President Trump on Thursday evening ordered the intelligence community to cooperate with Attorney General William Barr’s probe into the origins of the Russia investigation — and gave Barr the green light to declassify related documents.
“Today’s action will help ensure that all Americans learn the truth about the events that occurred, and the actions that were taken, during the last presidential election and will restore confidence in our public institutions,” White House Press Secretary Sarah Huckabee Sanders wrote in a statement.
Trump and his allies have long been skeptical of how the Russia probe originated, fearful that too much weight was given to ex-British spy Christopher Steele’s dossier, which was financed during the general election by Hillary Clinton’s campaign and the Democratic National Committee.
The dossier looked into candidate Trump’s ties with Russia and made startling claims, with only some later verified.
Testimony from Barr only heightened these concerns, when he said that he believed “spying did occur” on the Trump campaign during the 2016 cycle. He was likely alluding to intelligence agencies surveilling Trump campaign foreign policy adviser Carter Page, who was the subject of several FISA warrants. Some of those documents have since been made public.
Earlier this month, Barr appointed a U.S. attorney to examine the origins of the Russia probe.
In November, during an Oval Office sit-down with The Post, the president said he wanted to declassify FISA warrant applications and other documents from Special Counsel Robert Mueller’s probe, predicting that the exposure would show that the FBI, the Justice Department and the Clinton campaign were in cahoots.
He was just waiting for the right time to strike.
He said that time would be if the Democrats decided to go down the “presidential harassment” track.

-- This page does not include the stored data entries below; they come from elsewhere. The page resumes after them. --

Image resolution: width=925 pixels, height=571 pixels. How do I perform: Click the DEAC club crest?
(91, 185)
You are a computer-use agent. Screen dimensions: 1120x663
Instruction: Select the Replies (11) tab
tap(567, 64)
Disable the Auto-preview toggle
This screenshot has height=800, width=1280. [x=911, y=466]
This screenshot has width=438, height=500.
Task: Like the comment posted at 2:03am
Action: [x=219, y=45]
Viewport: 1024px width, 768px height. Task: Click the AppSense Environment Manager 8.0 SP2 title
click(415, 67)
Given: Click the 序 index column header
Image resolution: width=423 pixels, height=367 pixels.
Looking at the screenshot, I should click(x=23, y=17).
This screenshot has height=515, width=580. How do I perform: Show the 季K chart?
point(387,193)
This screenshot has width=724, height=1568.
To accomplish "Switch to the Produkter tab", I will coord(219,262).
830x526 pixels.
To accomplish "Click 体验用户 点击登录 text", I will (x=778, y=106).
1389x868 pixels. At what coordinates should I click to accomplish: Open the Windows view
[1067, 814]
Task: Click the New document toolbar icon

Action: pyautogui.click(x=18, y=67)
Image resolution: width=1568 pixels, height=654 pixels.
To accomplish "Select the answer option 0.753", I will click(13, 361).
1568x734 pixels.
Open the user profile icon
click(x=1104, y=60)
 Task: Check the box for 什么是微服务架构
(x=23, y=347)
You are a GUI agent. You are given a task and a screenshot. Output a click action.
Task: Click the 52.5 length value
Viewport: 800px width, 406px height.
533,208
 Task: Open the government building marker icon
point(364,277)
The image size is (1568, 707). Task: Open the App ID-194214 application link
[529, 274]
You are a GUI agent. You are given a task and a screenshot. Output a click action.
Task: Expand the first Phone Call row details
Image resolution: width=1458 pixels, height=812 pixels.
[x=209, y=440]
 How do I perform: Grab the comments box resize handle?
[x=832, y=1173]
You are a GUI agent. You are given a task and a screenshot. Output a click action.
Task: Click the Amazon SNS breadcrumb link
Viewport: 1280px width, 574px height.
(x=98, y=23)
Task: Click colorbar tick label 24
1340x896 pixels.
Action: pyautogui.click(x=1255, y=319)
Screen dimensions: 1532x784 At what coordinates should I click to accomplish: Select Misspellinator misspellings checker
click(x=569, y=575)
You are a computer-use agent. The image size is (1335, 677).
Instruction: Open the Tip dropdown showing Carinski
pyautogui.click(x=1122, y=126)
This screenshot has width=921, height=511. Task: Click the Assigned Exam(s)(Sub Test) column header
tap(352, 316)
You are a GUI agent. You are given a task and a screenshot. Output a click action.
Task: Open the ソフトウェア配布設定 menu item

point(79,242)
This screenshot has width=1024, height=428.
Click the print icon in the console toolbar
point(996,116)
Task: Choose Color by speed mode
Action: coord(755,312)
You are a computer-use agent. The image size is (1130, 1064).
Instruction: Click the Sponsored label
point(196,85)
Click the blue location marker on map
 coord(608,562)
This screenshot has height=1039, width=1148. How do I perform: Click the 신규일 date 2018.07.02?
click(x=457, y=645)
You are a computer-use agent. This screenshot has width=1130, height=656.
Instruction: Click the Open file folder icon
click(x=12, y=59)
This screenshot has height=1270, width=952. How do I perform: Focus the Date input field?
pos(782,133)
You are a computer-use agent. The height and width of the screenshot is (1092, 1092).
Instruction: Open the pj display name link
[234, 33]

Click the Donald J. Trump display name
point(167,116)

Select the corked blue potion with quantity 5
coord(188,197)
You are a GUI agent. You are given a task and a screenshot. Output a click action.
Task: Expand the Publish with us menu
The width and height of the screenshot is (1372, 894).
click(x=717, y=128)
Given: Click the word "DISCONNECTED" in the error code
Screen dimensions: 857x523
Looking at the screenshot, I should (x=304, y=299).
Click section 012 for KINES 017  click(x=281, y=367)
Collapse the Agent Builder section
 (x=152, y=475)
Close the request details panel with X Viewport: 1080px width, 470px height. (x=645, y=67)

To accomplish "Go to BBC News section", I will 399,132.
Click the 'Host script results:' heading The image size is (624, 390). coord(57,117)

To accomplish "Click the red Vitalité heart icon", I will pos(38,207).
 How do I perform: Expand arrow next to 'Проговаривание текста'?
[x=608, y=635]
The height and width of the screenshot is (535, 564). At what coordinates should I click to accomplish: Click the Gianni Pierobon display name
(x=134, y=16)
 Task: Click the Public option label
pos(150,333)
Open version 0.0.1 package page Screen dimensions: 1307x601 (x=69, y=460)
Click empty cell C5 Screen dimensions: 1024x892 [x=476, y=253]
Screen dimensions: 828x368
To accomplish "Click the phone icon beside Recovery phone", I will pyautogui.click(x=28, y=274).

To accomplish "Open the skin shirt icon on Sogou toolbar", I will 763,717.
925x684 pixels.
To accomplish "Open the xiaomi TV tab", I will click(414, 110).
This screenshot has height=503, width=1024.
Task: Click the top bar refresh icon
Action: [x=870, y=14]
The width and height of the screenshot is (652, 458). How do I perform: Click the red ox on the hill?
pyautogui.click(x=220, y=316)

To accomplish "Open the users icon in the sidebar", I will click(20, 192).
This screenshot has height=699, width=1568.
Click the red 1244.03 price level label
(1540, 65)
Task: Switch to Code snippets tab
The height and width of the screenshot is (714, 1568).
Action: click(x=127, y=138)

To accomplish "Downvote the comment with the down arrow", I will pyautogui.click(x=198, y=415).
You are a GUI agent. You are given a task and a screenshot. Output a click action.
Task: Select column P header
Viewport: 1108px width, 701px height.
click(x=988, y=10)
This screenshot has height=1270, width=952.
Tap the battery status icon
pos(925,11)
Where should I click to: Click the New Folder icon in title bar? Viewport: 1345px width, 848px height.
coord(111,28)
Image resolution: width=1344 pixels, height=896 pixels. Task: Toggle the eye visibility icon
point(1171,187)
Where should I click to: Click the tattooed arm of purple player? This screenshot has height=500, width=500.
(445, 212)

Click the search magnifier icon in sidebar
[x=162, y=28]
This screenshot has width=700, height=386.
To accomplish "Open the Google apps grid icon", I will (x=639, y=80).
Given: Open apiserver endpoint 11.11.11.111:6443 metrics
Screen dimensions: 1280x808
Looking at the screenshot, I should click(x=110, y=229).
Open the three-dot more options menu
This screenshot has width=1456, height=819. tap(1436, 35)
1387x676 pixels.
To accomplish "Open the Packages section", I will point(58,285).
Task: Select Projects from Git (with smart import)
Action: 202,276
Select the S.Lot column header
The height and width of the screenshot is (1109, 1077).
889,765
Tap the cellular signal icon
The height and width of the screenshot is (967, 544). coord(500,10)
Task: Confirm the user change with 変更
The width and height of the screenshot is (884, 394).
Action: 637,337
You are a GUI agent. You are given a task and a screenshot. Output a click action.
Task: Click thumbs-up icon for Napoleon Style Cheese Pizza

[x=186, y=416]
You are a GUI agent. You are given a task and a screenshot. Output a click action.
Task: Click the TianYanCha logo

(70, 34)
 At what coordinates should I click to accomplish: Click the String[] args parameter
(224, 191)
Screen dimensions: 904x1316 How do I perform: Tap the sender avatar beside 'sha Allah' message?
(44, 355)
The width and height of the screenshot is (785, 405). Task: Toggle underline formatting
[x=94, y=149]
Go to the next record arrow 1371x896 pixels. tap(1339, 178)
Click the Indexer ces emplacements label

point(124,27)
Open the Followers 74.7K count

“It’s much more powerful to do it then,” Trump said back in November, “because if we had done it already, it would already be yesterday’s news.”
This week things came to a head between Trump and top Democrats, with the president openly trading barbs with House Speaker Nancy Pelosi, calling her “crazy” and saying he refused to work on infrastructure – or anything else – if investigations in the House continued. House Democrats plan to continue with their multiple probes into the president.